(Lines from a screen grounding dataset)
-- start --

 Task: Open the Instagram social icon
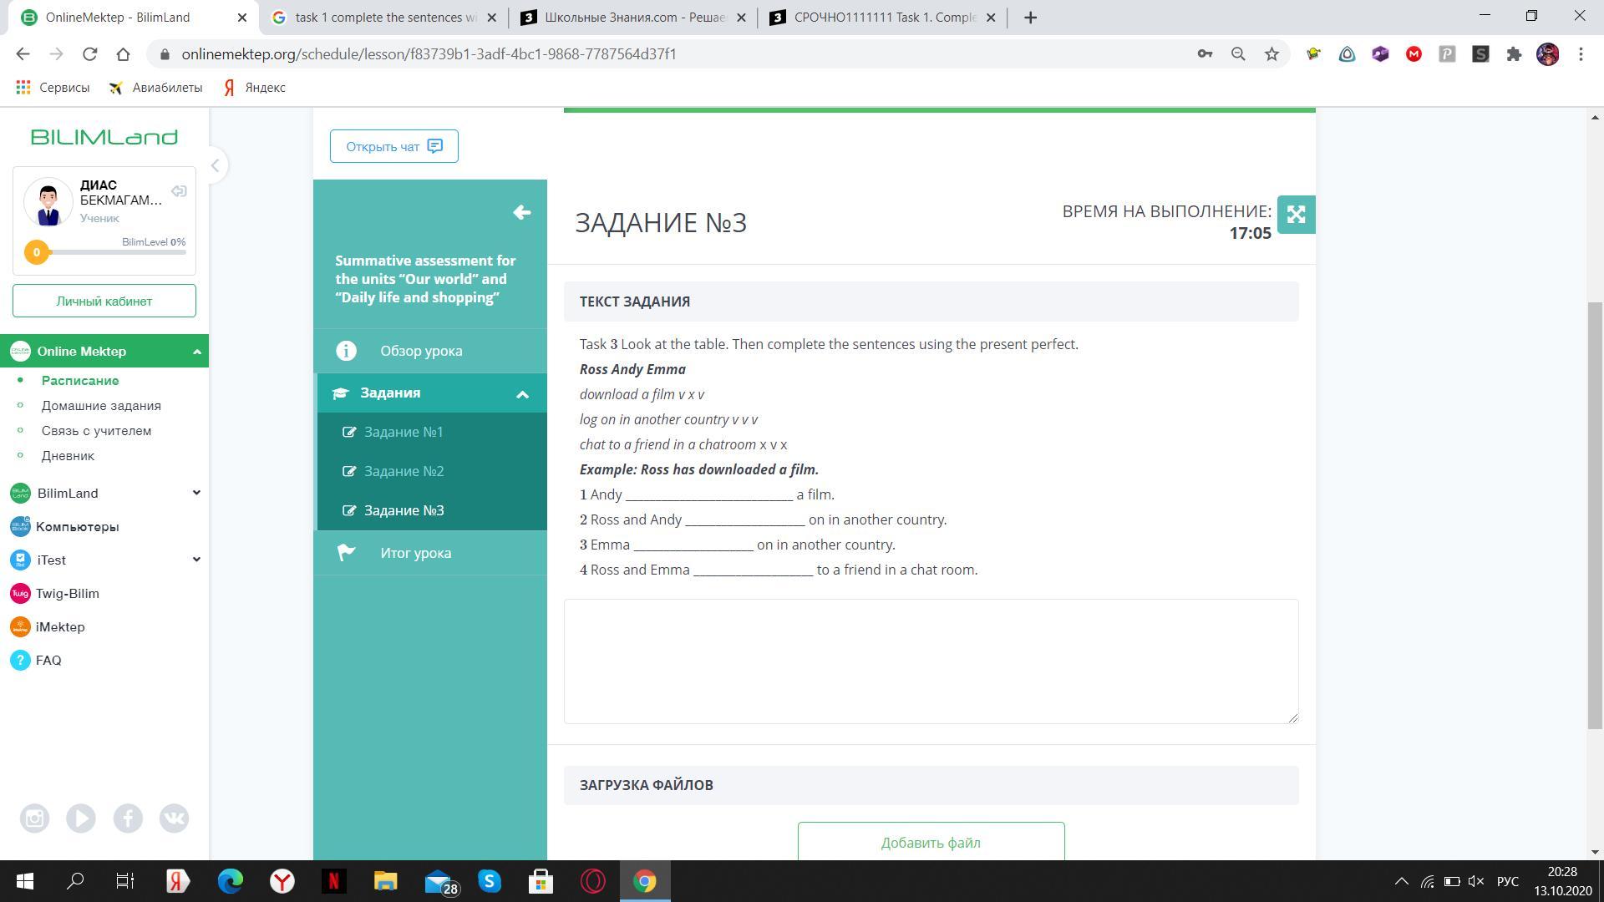tap(34, 818)
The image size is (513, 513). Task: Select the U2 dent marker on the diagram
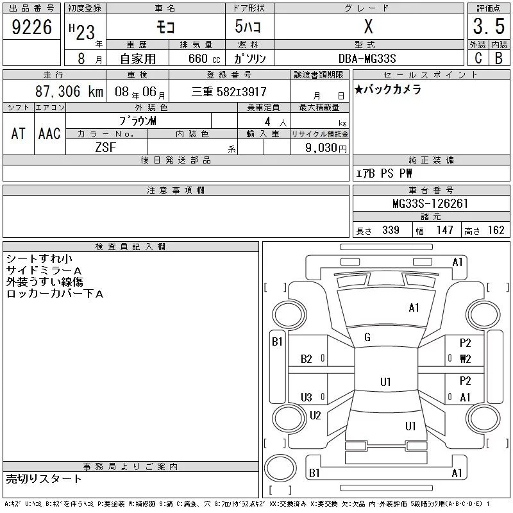tap(315, 416)
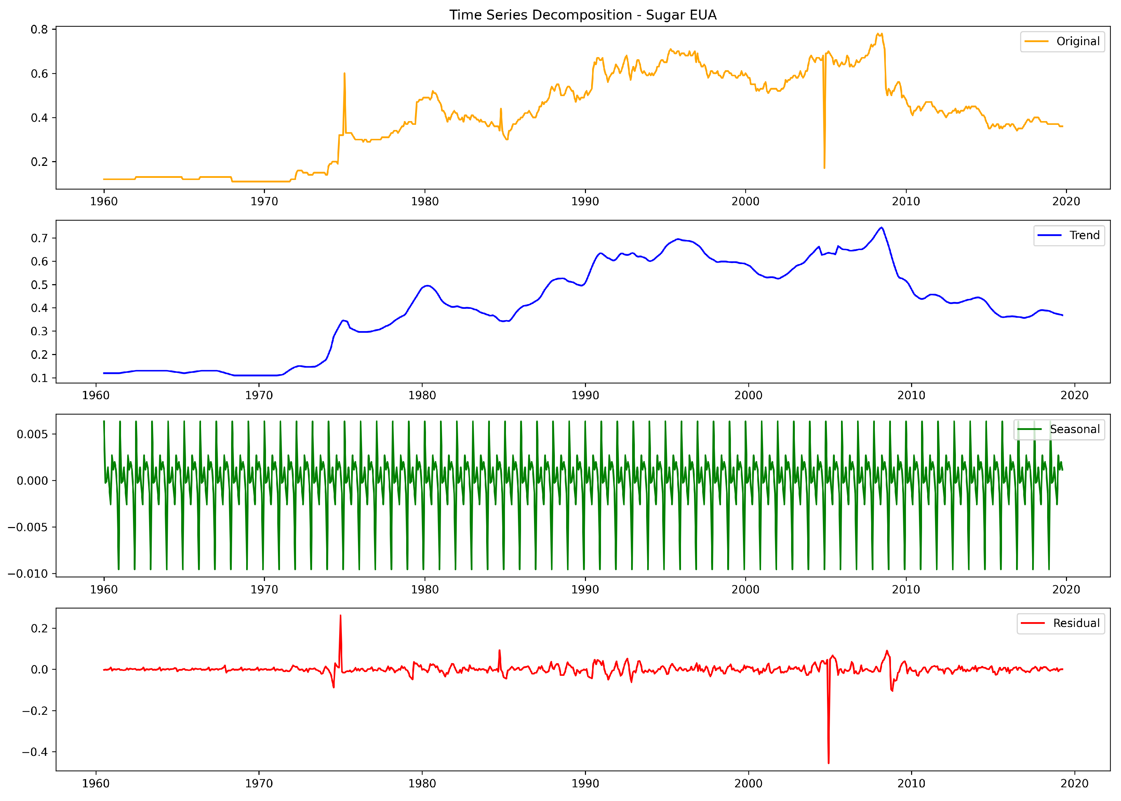
Task: Click the positive Residual spike near 1975
Action: (x=340, y=616)
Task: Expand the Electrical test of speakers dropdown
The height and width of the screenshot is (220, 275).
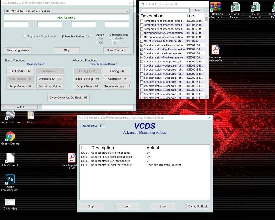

-- end --

_Brief_
Copy every line above word for word, omitting the pictures.

_Result_
 Task: Open the Instagram social icon
tap(34, 818)
The image size is (513, 513). Task: Select the U2 dent marker on the diagram
tap(315, 416)
Task: Click the positive Residual spike near 1975
Action: (x=340, y=616)
Task: Expand the Electrical test of speakers dropdown
The height and width of the screenshot is (220, 275).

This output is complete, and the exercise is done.